Find the line holding "ブログトップ (1080, 650)" in the entries below. Give it again exactly, along with every line after it up to and including the line holding "Camisetas (48, 186)".

--------------------------------

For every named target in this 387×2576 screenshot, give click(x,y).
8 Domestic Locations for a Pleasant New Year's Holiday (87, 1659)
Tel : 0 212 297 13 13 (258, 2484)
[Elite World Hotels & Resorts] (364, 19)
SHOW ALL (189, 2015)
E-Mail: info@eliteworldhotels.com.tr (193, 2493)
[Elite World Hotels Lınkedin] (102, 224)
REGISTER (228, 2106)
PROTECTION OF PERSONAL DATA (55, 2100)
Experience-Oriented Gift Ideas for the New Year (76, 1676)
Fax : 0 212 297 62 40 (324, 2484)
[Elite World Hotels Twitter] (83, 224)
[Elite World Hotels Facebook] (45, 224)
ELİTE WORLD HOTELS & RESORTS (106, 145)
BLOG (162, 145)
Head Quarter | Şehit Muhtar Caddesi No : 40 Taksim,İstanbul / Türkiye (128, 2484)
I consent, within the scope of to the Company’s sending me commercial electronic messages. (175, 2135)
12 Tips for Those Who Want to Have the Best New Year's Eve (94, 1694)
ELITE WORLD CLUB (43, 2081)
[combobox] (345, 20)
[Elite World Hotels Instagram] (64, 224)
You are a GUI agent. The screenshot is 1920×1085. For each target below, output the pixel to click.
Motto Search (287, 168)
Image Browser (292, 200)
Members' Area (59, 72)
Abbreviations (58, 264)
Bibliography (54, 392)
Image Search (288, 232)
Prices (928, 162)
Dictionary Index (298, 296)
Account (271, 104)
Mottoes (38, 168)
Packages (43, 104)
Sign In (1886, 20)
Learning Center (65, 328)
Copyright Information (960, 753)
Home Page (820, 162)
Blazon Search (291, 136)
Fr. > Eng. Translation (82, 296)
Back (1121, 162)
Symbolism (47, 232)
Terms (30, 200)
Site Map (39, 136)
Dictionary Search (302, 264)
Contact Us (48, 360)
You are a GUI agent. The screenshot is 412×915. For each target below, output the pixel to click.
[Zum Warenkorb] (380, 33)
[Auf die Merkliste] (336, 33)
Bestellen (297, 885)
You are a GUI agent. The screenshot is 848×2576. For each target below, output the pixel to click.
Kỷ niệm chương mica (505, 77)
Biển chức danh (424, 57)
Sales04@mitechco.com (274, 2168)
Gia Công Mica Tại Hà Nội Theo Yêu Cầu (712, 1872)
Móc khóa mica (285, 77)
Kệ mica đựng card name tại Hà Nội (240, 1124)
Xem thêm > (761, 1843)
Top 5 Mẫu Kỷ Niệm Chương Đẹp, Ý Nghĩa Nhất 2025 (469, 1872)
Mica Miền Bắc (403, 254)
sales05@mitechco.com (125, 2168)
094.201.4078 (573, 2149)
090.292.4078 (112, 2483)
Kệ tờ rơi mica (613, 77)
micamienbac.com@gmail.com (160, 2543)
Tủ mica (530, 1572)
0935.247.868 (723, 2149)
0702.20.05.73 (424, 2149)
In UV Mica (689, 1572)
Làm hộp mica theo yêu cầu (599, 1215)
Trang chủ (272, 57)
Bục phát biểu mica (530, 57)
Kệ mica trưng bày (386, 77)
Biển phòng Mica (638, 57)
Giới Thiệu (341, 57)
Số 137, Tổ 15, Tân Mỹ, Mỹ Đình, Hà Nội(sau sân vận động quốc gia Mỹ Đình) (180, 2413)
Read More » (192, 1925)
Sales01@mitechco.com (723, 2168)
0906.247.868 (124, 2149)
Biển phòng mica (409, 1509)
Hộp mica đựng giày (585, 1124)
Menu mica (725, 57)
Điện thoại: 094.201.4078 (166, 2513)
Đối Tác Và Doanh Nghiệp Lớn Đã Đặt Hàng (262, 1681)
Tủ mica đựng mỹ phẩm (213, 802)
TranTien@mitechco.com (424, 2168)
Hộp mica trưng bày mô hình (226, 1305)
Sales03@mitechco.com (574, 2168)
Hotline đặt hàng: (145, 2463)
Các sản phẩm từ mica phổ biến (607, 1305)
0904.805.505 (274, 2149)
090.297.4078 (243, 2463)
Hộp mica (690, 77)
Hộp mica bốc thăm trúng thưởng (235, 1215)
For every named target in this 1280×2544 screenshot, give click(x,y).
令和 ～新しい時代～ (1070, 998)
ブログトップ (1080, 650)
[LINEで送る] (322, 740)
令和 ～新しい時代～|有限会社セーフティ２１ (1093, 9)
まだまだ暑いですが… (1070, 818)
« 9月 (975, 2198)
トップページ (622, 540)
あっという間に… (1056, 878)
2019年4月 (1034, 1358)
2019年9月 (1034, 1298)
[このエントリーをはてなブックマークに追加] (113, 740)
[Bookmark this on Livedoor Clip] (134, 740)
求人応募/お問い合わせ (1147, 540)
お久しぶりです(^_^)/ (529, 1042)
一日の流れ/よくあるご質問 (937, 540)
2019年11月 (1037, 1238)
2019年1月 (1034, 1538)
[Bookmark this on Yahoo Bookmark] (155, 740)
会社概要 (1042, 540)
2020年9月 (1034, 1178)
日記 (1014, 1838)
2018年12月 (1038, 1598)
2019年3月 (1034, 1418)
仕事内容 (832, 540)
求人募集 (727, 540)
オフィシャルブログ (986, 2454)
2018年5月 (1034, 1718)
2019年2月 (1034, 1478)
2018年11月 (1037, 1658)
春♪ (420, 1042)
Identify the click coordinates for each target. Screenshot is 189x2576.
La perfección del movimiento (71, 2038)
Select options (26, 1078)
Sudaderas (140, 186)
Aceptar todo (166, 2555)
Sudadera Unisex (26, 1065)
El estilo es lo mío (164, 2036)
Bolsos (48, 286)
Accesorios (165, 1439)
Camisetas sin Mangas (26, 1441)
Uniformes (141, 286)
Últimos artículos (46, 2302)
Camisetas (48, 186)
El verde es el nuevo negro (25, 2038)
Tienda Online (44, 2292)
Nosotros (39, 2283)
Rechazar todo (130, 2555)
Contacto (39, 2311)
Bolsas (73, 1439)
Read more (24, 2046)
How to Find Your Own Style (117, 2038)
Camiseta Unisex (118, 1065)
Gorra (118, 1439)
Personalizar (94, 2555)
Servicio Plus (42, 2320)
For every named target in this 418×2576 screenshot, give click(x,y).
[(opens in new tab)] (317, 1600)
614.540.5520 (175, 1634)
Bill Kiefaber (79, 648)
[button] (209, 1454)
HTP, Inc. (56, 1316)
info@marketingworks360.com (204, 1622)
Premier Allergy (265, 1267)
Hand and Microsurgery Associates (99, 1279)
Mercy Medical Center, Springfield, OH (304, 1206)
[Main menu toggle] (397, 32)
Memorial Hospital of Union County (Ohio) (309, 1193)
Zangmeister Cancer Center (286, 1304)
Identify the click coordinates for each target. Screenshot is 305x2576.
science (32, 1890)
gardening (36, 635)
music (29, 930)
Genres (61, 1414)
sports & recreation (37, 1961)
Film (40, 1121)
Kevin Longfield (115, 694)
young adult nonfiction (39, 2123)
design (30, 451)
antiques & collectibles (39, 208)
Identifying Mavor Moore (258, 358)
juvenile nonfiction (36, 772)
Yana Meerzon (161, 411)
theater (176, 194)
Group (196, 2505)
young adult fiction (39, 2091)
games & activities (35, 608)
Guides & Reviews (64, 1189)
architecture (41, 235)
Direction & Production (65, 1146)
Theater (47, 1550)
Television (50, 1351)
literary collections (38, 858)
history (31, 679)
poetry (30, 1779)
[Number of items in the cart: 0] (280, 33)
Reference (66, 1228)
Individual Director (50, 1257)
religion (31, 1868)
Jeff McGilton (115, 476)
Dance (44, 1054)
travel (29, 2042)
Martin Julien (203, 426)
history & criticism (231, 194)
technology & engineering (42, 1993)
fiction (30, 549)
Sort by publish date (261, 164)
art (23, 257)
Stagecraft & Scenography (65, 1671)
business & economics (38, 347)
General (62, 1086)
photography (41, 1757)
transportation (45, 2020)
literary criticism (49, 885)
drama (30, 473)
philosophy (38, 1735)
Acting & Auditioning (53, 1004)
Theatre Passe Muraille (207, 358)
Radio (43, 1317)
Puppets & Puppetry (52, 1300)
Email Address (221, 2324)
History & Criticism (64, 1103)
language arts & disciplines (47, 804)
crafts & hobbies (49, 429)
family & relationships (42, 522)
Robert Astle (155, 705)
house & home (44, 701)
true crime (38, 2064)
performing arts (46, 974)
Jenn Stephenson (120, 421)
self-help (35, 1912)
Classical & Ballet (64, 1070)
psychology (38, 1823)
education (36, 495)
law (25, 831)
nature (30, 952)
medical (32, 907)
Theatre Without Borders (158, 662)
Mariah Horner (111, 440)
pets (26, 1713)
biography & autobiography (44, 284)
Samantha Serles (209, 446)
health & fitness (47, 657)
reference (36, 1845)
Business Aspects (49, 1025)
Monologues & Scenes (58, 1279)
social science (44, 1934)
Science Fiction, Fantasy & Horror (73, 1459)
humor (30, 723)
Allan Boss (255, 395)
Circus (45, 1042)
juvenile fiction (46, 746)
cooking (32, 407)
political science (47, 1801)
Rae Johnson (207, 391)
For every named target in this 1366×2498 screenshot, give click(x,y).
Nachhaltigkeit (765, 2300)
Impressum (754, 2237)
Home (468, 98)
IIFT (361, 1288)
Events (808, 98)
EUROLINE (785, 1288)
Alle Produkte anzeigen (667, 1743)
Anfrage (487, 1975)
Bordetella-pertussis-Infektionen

--------------------------------

> SOLUTION FOR THIS PROBLEM:
ブログトップ (1080, 650)
[LINEで送る] (322, 740)
令和 ～新しい時代～|有限会社セーフティ２１ (1093, 9)
まだまだ暑いですが… (1070, 818)
« 9月 (975, 2198)
トップページ (622, 540)
あっという間に… (1056, 878)
2019年4月 (1034, 1358)
2019年9月 (1034, 1298)
[このエントリーをはてなブックマークに追加] (113, 740)
[Bookmark this on Livedoor Clip] (134, 740)
求人応募/お問い合わせ (1147, 540)
お久しぶりです(^_^)/ (529, 1042)
一日の流れ/よくあるご質問 (937, 540)
2019年11月 (1037, 1238)
2019年1月 (1034, 1538)
[Bookmark this on Yahoo Bookmark] (155, 740)
会社概要 (1042, 540)
2020年9月 (1034, 1178)
日記 (1014, 1838)
2018年12月 (1038, 1598)
2019年3月 (1034, 1418)
仕事内容 (832, 540)
求人募集 (727, 540)
オフィシャルブログ (986, 2454)
2018年5月 (1034, 1718)
2019年2月 (1034, 1478)
2018年11月 (1037, 1658)
春♪ (420, 1042)
Identify the click coordinates for each target. Screenshot is 189x2576.
La perfección del movimiento (71, 2038)
Select options (26, 1078)
Sudaderas (140, 186)
Aceptar todo (166, 2555)
Sudadera Unisex (26, 1065)
El estilo es lo mío (164, 2036)
Bolsos (48, 286)
Accesorios (165, 1439)
Camisetas sin Mangas (26, 1441)
Uniformes (141, 286)
Últimos artículos (46, 2302)
Camisetas (48, 186)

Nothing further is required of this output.